Element and text position data
-------
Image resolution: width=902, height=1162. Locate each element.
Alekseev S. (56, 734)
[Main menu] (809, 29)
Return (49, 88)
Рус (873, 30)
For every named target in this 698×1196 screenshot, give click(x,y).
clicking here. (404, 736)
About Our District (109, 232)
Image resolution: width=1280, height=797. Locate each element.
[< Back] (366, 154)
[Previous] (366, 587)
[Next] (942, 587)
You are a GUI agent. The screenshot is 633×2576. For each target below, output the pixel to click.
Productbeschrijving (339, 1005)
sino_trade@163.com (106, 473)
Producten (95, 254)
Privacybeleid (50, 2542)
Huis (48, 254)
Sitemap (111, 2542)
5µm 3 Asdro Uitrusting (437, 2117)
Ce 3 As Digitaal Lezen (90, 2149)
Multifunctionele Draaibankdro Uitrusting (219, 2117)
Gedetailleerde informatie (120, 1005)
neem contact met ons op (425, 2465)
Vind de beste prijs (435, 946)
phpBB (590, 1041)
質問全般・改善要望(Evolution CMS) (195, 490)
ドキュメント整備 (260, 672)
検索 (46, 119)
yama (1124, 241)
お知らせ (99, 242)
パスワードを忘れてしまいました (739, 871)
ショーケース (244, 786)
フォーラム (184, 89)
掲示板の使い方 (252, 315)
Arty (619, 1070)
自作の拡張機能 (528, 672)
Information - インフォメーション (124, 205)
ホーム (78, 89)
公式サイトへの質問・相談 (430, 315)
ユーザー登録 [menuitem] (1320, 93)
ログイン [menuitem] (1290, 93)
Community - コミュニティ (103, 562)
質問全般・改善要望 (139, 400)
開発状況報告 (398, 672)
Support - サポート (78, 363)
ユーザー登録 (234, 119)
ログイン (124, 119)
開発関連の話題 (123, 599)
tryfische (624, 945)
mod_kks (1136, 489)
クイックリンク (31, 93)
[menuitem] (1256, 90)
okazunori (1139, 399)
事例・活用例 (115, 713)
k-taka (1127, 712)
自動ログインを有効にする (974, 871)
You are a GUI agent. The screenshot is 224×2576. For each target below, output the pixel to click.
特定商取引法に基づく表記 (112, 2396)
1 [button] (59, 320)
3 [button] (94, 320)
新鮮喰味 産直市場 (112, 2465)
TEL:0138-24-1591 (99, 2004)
-------
* _Objective_
Rewrite all the records with every "Locate each element" replaced by "Find each element", keeping everything else the same.

* _The reply_
Image resolution: width=902, height=1162. Find each element.
Alekseev S. (56, 734)
[Main menu] (809, 29)
Return (49, 88)
Рус (873, 30)
For every named target in this 698×1196 screenshot, give click(x,y).
clicking here. (404, 736)
About Our District (109, 232)
Image resolution: width=1280, height=797. Find each element.
[< Back] (366, 154)
[Previous] (366, 587)
[Next] (942, 587)
You are a GUI agent. The screenshot is 633×2576. For each target below, output the pixel to click.
Productbeschrijving (339, 1005)
sino_trade@163.com (106, 473)
Producten (95, 254)
Privacybeleid (50, 2542)
Huis (48, 254)
Sitemap (111, 2542)
5µm 3 Asdro Uitrusting (437, 2117)
Ce 3 As Digitaal Lezen (90, 2149)
Multifunctionele Draaibankdro Uitrusting (219, 2117)
Gedetailleerde informatie (120, 1005)
neem contact met ons op (425, 2465)
Vind de beste prijs (435, 946)
phpBB (590, 1041)
質問全般・改善要望(Evolution CMS) (195, 490)
ドキュメント整備 (260, 672)
検索 (46, 119)
yama (1124, 241)
お知らせ (99, 242)
パスワードを忘れてしまいました (739, 871)
ショーケース (244, 786)
フォーラム (184, 89)
掲示板の使い方 (252, 315)
Arty (619, 1070)
自作の拡張機能 (528, 672)
Information - インフォメーション (124, 205)
ホーム (78, 89)
公式サイトへの質問・相談 (430, 315)
ユーザー登録 [menuitem] (1320, 93)
ログイン [menuitem] (1290, 93)
Community - コミュニティ (103, 562)
質問全般・改善要望 (139, 400)
開発状況報告 (398, 672)
Support - サポート (78, 363)
ユーザー登録 (234, 119)
ログイン (124, 119)
開発関連の話題 (123, 599)
tryfische (624, 945)
mod_kks (1136, 489)
クイックリンク (31, 93)
[menuitem] (1256, 90)
okazunori (1139, 399)
事例・活用例 (115, 713)
k-taka (1127, 712)
自動ログインを有効にする (974, 871)
You are a GUI agent. The screenshot is 224×2576. For each target below, output the pixel to click.
特定商取引法に基づく表記 (112, 2396)
1 [button] (59, 320)
3 [button] (94, 320)
新鮮喰味 産直市場 (112, 2465)
TEL:0138-24-1591 (99, 2004)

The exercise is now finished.